┌──

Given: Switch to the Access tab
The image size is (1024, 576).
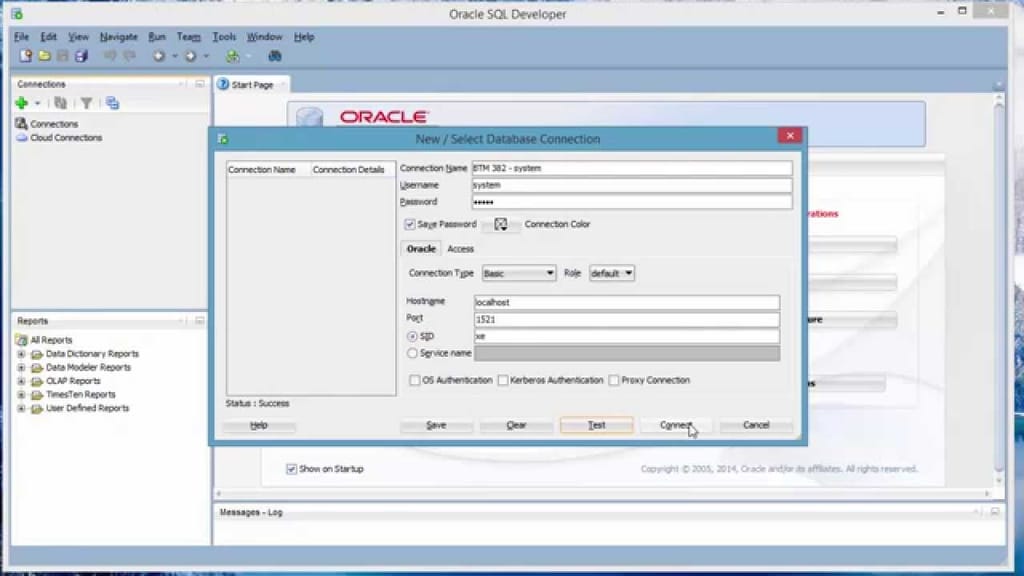Looking at the screenshot, I should 460,248.
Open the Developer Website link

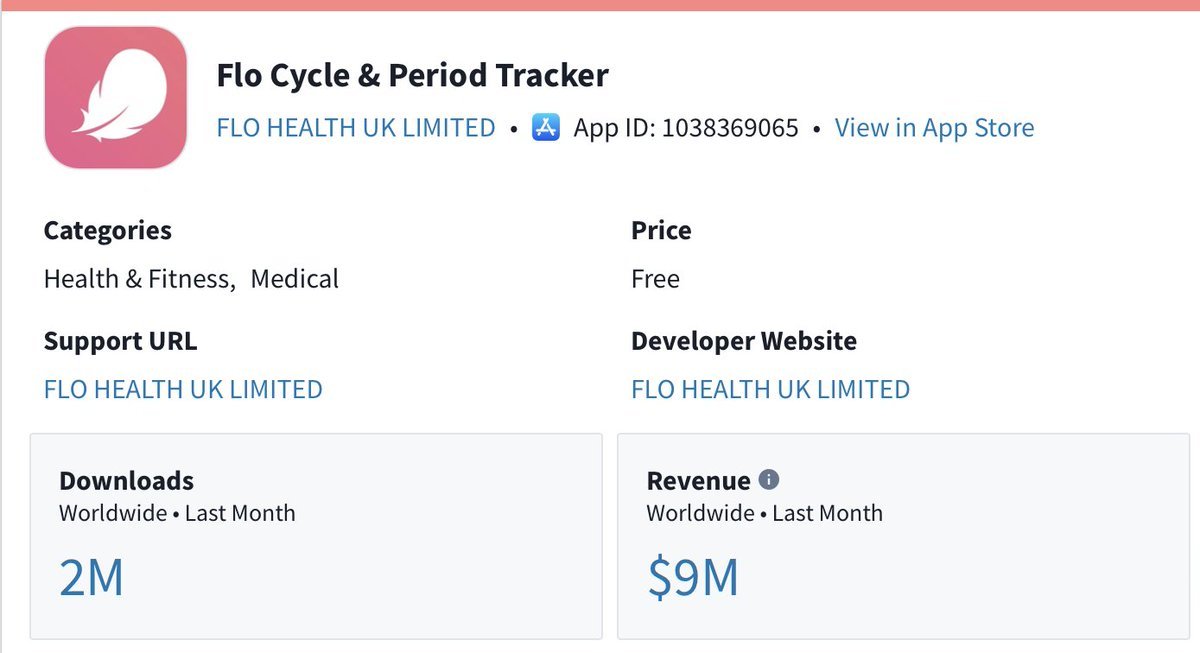(770, 389)
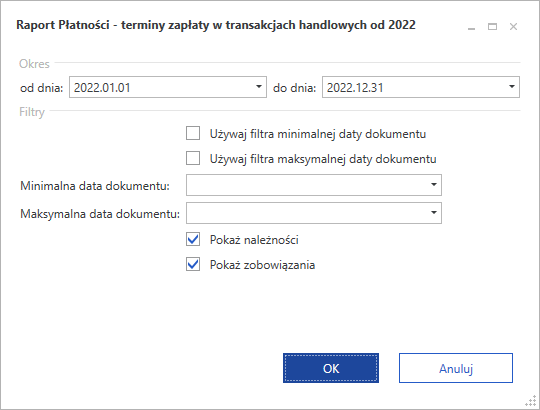Enable 'Używaj filtra maksymalnej daty dokumentu' checkbox

pos(193,158)
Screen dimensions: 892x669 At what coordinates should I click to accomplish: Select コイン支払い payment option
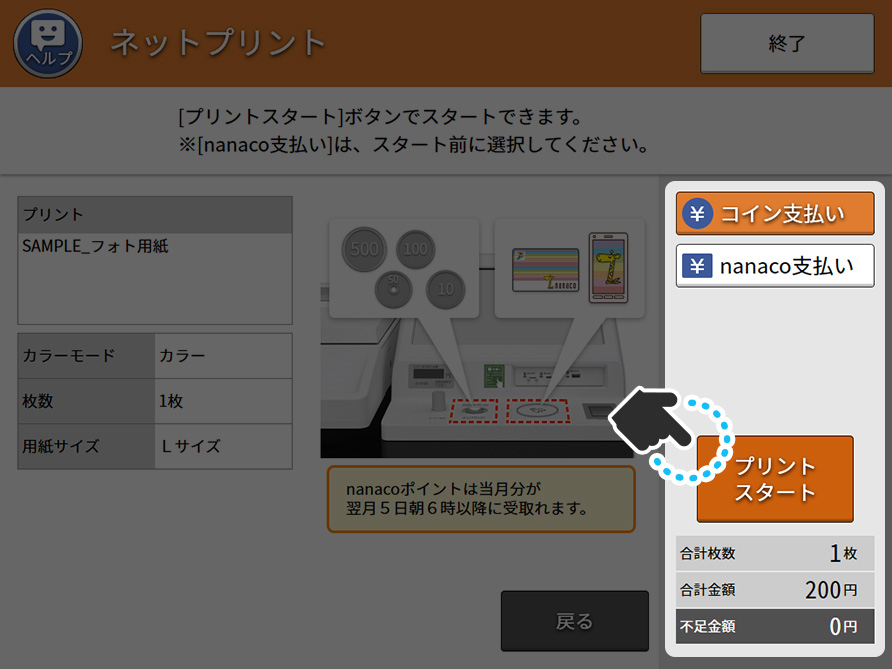click(x=775, y=213)
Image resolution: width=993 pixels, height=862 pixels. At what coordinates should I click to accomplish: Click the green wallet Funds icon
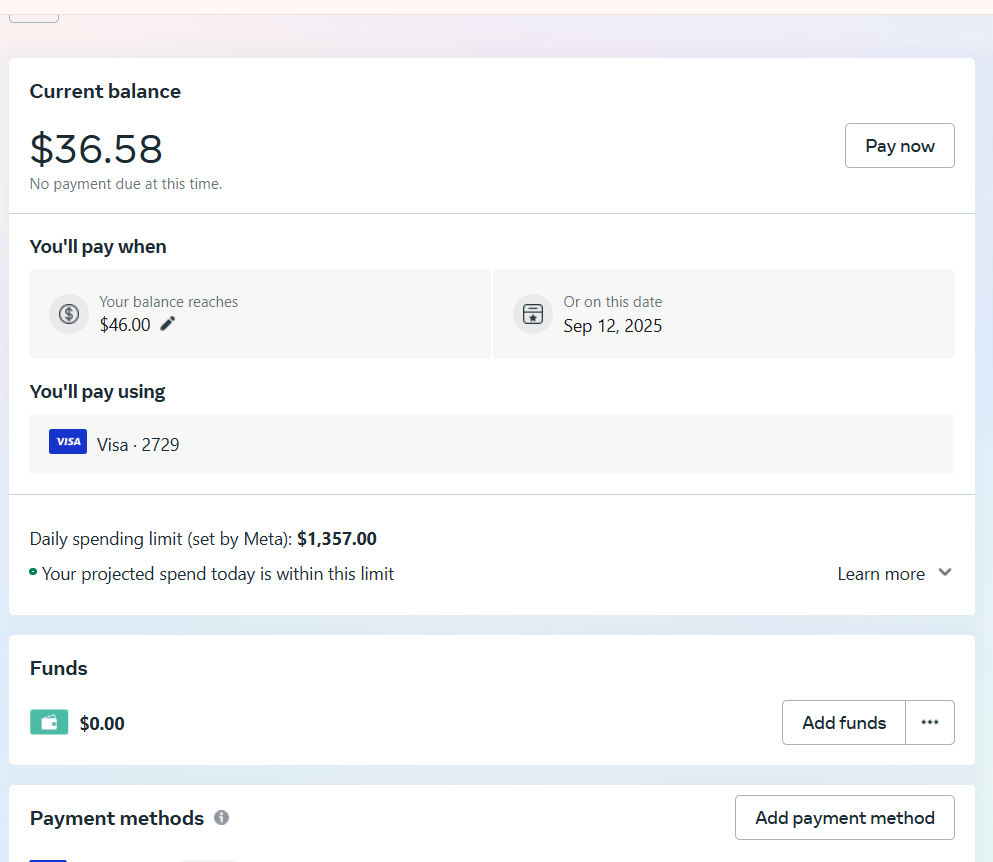click(49, 722)
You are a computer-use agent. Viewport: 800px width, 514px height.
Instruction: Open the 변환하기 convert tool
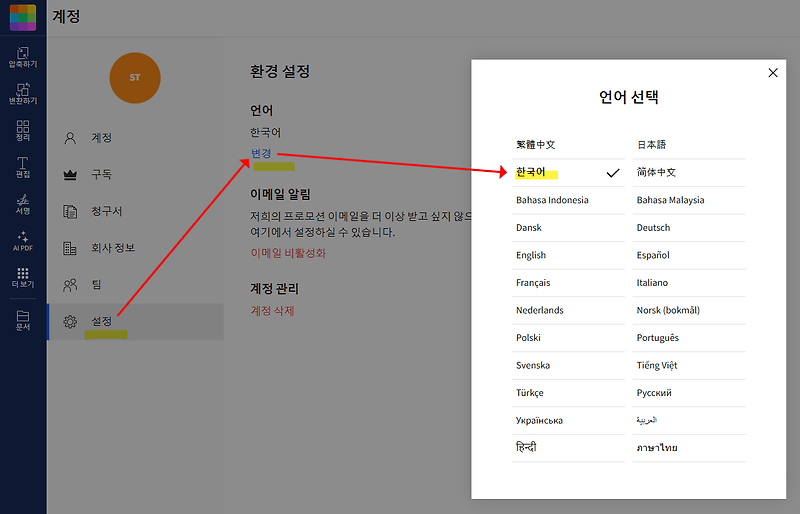(23, 94)
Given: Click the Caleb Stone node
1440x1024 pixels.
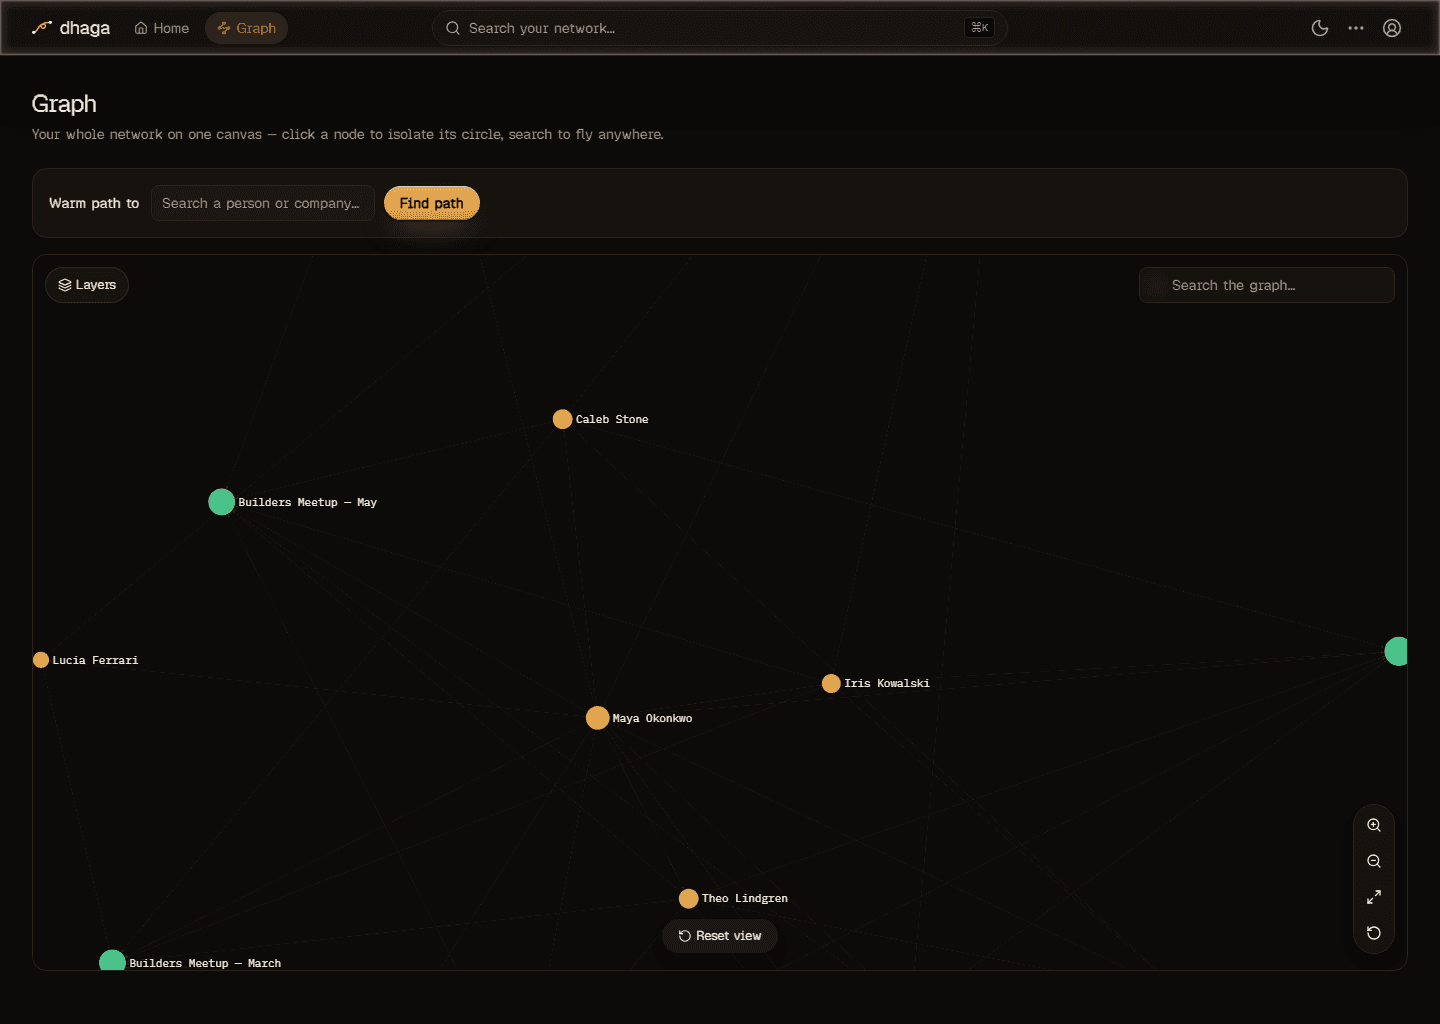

└──

_EXERCISE DETAILS:_
Copy out every line above without change, dropping the pictures.

_RESPONSE AREA:_
Given: Switch to the Access tab
The image size is (1024, 576).
Looking at the screenshot, I should 460,248.
Open the Developer Website link

(770, 389)
Enable 'Używaj filtra maksymalnej daty dokumentu' checkbox

pos(193,158)
Screen dimensions: 892x669 At what coordinates should I click to accomplish: Select コイン支払い payment option
click(x=775, y=213)
Image resolution: width=993 pixels, height=862 pixels. At what coordinates should I click to accomplish: Click the green wallet Funds icon
click(49, 722)
You are a computer-use agent. Viewport: 800px width, 514px height.
Instruction: Open the 변환하기 convert tool
(23, 94)
Given: Click the Caleb Stone node
1440x1024 pixels.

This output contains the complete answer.